La investigación académica sobre la confianza en los medios lleva décadas definiéndola como la disposición de las audiencias a aceptar información periodística asumiendo un cierto grado de vulnerabilidad, una idea que se ha vuelto central ante la preocupación social por la desinformación y la erosión de la credibilidad periodística.
Sin embargo, este enfoque dominante presenta limitaciones relevantes en un ecosistema mediático marcado por plataformas digitales, emociones intensificadas y fronteras cada vez más difusas entre productores y receptores de noticias. Así lo sostiene la investigadora Tali Aharoni, de la Universidad Hebrea de Jerusalén y del Reuters Institute de la Universidad de Oxford, en un artículo que propone repensar de forma integral el concepto de confianza en las noticias.
El trabajo revisa críticamente casi un siglo de literatura académica y detecta tres sesgos persistentes: la primacía de una mirada centrada exclusivamente en la audiencia, la tendencia a evaluar la confianza en relación con coberturas pasadas o presentes y la reducción del fenómeno a un cálculo cognitivo basado en la exactitud o la objetividad informativa.
Según Aharoni, estas aproximaciones resultan insuficientes para comprender cómo se construye hoy la confianza en entornos digitales caracterizados por la participación activa del público, la circulación constante de contenidos y una fuerte carga emocional en el consumo informativo.
Una confianza multidireccional, orientada al futuro y atravesada por emociones
Frente a estas limitaciones, el artículo plantea un marco conceptual que amplía el análisis de la confianza en tres direcciones complementarias. En primer lugar, propone entenderla como una relación multidireccional que no se limita a la confianza del público en los medios, sino que incluye también las expectativas, dudas y estrategias de los propios periodistas, así como la creciente confianza —o desconfianza— de las audiencias en sus propios criterios para evaluar la información en entornos saturados de noticias. Este enfoque cuestiona la visión tradicional que sitúa a los periodistas únicamente como depositarios pasivos de la confianza pública.

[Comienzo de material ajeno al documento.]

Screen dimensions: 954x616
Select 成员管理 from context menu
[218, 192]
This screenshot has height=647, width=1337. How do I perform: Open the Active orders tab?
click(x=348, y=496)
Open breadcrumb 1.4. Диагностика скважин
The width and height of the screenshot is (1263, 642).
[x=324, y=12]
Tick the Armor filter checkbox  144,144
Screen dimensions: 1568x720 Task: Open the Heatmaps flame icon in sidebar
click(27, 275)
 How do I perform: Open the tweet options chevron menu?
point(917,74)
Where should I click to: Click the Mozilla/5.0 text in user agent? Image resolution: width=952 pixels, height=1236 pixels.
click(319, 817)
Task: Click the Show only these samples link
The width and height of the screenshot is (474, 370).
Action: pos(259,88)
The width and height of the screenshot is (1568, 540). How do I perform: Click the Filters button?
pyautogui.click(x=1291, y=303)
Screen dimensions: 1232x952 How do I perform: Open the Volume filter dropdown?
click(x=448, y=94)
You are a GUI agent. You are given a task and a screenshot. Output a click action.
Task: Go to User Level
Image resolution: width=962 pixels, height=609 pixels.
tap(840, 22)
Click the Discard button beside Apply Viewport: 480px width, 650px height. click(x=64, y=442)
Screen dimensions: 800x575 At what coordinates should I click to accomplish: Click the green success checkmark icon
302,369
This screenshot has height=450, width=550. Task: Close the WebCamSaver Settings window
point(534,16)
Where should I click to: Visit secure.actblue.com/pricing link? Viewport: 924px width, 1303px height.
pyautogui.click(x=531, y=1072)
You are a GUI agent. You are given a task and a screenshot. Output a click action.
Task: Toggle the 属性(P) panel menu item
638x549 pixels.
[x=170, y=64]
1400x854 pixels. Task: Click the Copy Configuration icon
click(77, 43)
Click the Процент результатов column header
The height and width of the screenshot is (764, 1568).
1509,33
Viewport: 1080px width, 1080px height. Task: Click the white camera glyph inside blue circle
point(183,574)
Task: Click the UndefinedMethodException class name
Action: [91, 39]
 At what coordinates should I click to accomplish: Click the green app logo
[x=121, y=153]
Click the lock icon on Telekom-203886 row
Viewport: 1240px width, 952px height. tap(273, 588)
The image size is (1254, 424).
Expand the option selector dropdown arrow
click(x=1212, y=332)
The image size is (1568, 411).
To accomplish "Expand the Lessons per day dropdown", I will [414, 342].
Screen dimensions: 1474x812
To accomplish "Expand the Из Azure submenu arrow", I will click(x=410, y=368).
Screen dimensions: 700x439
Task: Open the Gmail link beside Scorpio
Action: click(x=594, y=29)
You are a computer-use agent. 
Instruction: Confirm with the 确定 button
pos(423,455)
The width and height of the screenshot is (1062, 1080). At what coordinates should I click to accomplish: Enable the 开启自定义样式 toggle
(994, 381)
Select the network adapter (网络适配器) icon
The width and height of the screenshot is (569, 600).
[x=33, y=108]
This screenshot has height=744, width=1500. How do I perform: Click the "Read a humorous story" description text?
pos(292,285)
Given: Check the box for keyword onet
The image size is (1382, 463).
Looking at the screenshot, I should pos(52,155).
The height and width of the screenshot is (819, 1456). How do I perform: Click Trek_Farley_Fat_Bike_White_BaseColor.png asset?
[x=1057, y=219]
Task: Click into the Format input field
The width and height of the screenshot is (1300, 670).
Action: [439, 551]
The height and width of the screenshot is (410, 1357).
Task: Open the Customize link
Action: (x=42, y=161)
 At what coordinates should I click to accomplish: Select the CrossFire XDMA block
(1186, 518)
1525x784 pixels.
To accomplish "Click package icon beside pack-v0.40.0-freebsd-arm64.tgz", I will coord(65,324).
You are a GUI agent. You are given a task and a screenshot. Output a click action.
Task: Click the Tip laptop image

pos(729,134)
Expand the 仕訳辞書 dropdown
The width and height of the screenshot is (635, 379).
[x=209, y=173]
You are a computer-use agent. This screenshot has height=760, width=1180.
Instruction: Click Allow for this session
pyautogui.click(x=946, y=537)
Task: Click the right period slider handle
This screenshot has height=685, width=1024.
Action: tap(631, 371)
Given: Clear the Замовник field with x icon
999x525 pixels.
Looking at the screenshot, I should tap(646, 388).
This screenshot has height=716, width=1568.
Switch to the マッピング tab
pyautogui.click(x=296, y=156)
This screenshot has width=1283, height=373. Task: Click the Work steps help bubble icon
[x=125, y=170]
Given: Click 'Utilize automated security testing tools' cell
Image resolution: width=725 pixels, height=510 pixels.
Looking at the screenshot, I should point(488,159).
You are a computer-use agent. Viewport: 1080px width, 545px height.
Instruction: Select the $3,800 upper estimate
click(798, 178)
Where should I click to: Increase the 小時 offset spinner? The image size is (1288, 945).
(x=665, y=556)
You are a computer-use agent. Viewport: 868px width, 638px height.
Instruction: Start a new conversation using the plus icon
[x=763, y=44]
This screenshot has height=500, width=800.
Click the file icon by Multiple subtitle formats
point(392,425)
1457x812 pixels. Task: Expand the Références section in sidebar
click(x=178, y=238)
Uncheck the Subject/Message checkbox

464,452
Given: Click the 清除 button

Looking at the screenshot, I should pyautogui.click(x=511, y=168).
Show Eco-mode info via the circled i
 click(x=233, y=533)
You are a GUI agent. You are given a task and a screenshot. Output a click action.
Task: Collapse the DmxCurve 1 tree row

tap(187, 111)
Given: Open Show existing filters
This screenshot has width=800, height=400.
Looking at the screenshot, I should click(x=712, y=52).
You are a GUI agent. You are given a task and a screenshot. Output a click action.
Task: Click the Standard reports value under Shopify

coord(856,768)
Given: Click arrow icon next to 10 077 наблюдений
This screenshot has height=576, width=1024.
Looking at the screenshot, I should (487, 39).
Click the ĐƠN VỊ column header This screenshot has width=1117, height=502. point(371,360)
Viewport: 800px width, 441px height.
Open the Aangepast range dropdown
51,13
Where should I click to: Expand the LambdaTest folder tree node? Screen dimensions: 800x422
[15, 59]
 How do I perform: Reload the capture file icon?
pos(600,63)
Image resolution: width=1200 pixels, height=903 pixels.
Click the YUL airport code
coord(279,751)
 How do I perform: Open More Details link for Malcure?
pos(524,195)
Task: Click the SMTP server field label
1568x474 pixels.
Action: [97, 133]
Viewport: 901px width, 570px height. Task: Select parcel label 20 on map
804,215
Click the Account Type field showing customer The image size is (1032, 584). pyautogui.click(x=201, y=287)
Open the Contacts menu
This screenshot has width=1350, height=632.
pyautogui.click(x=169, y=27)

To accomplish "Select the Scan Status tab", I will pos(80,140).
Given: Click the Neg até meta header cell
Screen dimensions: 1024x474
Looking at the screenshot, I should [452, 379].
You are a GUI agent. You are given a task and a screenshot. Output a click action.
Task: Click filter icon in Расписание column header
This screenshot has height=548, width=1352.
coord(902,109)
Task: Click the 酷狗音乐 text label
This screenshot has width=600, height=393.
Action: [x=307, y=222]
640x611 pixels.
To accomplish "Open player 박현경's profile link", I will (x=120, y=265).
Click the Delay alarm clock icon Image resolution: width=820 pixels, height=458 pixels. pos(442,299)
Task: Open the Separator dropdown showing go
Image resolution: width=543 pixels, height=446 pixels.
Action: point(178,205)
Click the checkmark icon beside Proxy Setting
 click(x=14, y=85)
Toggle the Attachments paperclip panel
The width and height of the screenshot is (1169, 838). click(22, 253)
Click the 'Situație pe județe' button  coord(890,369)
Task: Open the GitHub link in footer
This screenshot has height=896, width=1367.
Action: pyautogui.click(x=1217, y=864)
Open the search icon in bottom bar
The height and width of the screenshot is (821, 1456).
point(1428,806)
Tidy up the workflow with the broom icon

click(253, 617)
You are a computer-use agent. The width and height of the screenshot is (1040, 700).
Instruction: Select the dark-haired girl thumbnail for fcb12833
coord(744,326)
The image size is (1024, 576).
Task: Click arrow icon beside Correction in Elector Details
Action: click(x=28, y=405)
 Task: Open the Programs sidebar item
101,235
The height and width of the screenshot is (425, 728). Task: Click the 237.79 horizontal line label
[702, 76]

En segundo término, el estudio subraya el carácter prospectivo de la confianza periodística. Aunque la teoría define la confianza como una apuesta frente a un futuro incierto, la investigación empírica ha tendido a medirla mirando al pasado reciente. Aharoni señala que una parte central de la relación con las noticias reside en la capacidad del periodismo para ayudar a anticipar escenarios futuros —elecciones, crisis sanitarias, conflictos o catástrofes— y en cómo los errores o aciertos en esa anticipación influyen en la percepción de fiabilidad a largo plazo.
Por último, el artículo incorpora de manera explícita la dimensión emocional de la confianza. Lejos de ser un proceso puramente racional, la evaluación de las noticias se apoya también en intuiciones, sensaciones corporales, vínculos afectivos con periodistas o marcas informativas y reacciones emocionales como el miedo, la esperanza o el alivio. En un entorno digital donde la información convive con el entretenimiento y la polarización política, estas emociones adquieren un papel central en la construcción —y la pérdida— de la confianza.
La propuesta de Aharoni no sustituye los enfoques tradicionales, sino que los amplía para dar cuenta de un ecosistema mediático híbrido, incierto y altamente emocionalizado. Desde esta perspectiva, la confianza en las noticias deja de ser solo una evaluación retrospectiva de la calidad informativa y pasa a entenderse como un proceso relacional, orientado al futuro y profundamente imbricado en las experiencias emocionales de periodistas y audiencias.
Fuente: Beyond Audience Evaluations: Re-Thinking News Trust in Digital Environments, de Tali Aharoni, publicado en Journalism Studies (Taylor & Francis), diciembre de 2025.